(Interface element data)
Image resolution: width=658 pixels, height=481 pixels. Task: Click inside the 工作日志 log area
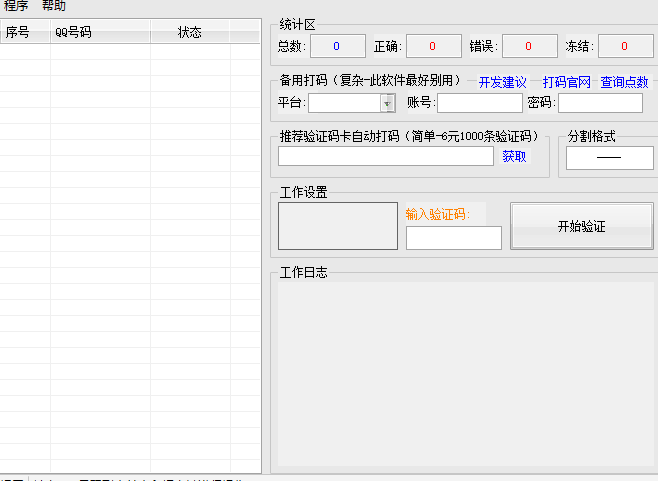463,375
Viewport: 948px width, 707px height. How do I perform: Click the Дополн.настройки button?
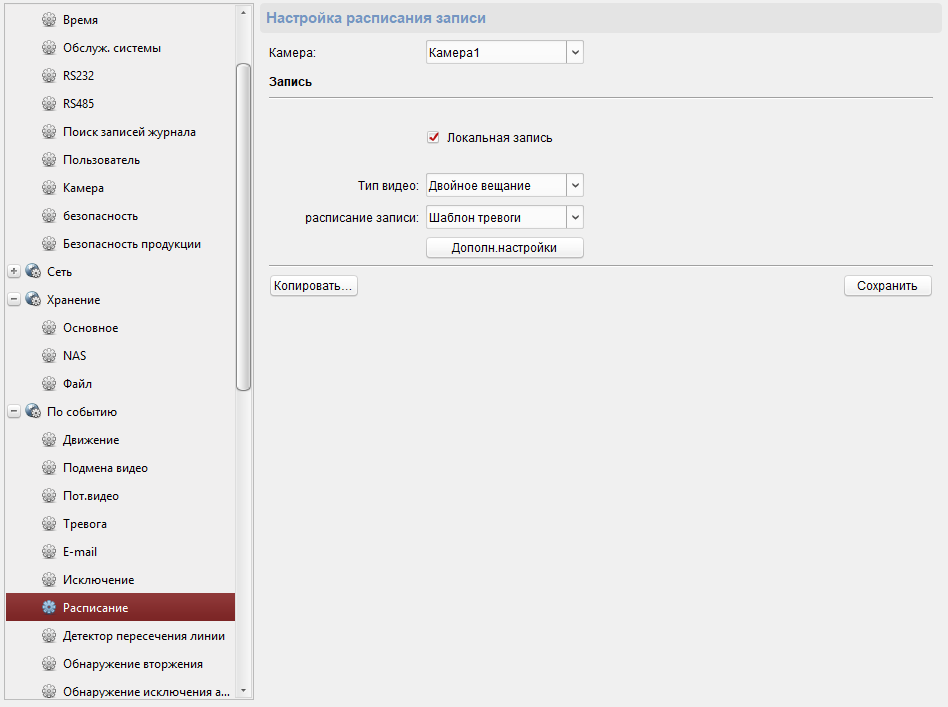click(504, 248)
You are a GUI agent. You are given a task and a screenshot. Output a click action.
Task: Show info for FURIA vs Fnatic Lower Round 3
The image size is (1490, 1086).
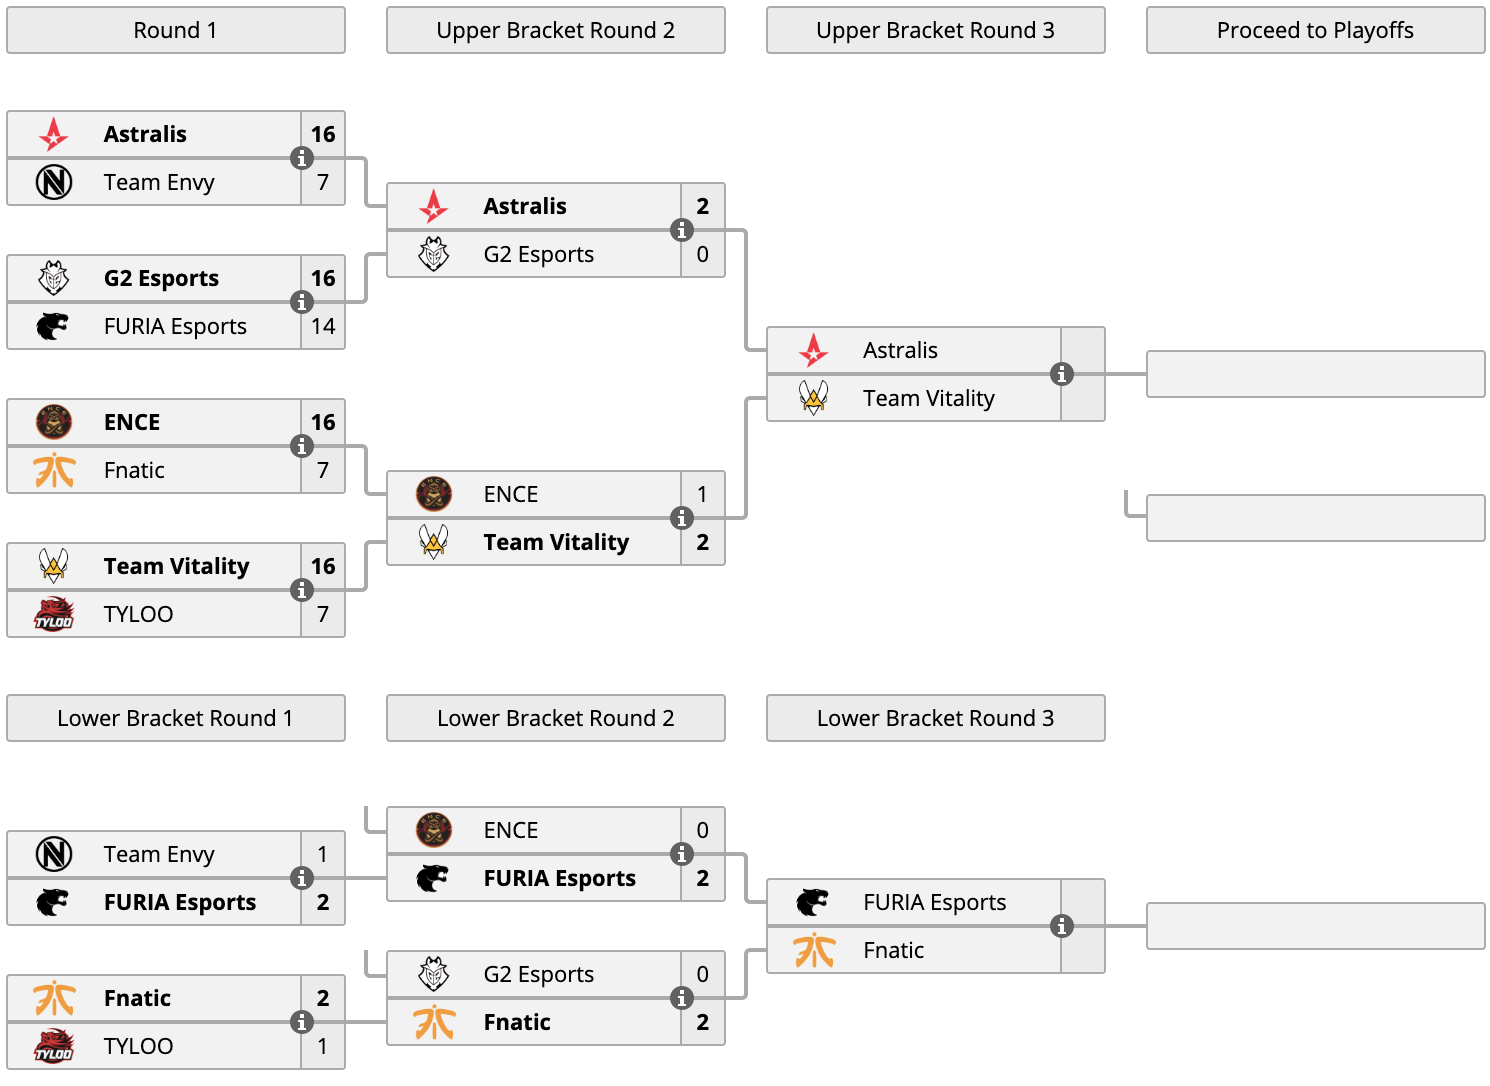point(1061,926)
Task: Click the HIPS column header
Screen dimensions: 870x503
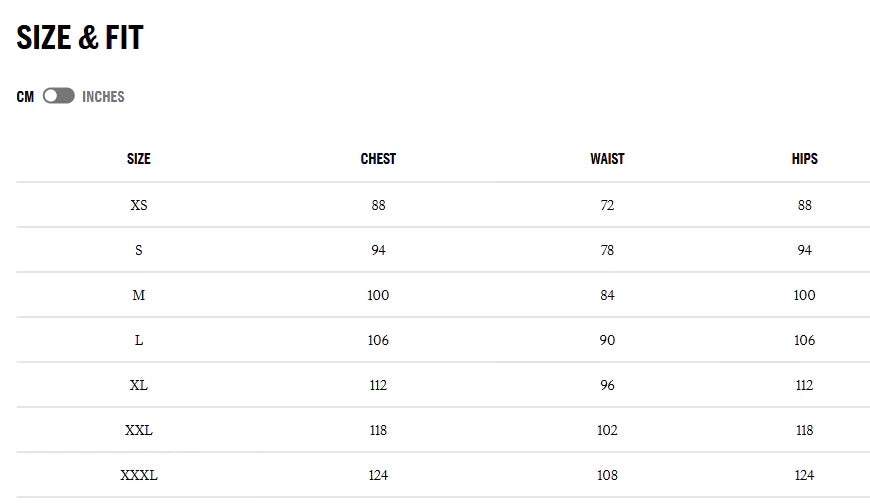Action: point(804,159)
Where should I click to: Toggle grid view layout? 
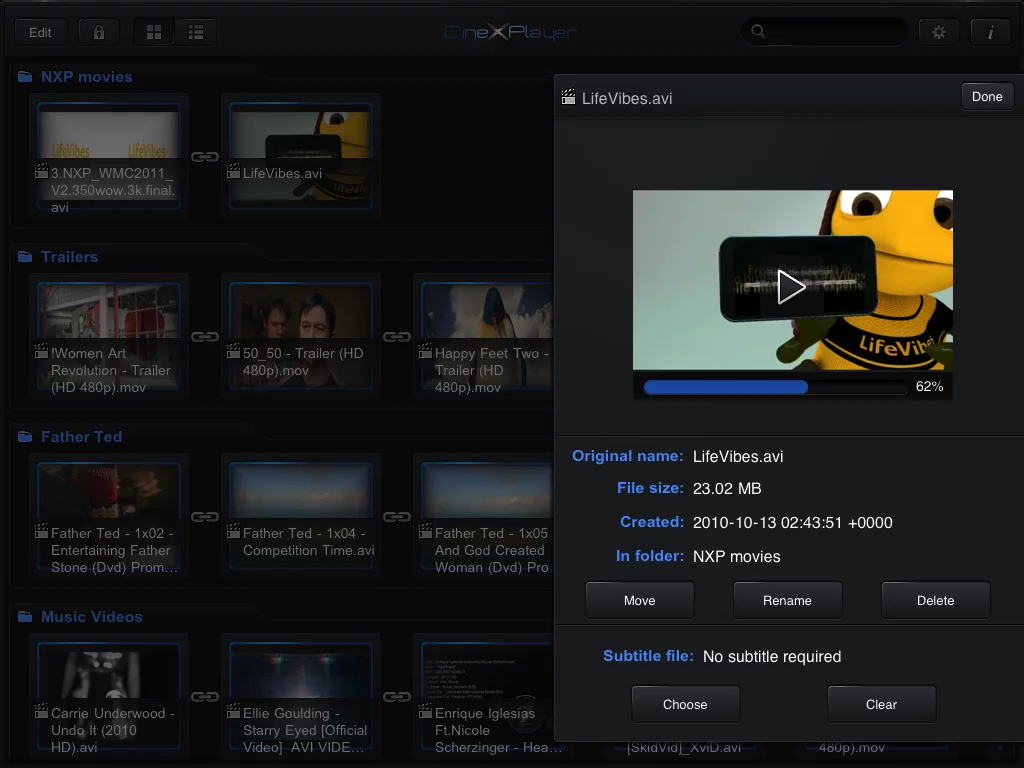coord(153,31)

INSTRUCTION >> Rewrite the data above so that each "pixels" becomes "px", with all other text unchanged. Leave out the pictures.

PROBLEM SOLUTION >>
Image resolution: width=658 px, height=481 px. Task: Click inside the 工作日志 log area
463,375
Viewport: 948px width, 707px height. How do I perform: Click the Дополн.настройки button?
click(504, 248)
You are a GUI agent. You are given a task and a screenshot. Output a click action.
Task: Show info for FURIA vs Fnatic Lower Round 3
The image size is (1490, 1086).
point(1061,926)
Task: Click the HIPS column header
Screen dimensions: 870x503
Action: point(804,159)
Where should I click to: Toggle grid view layout? 
coord(153,31)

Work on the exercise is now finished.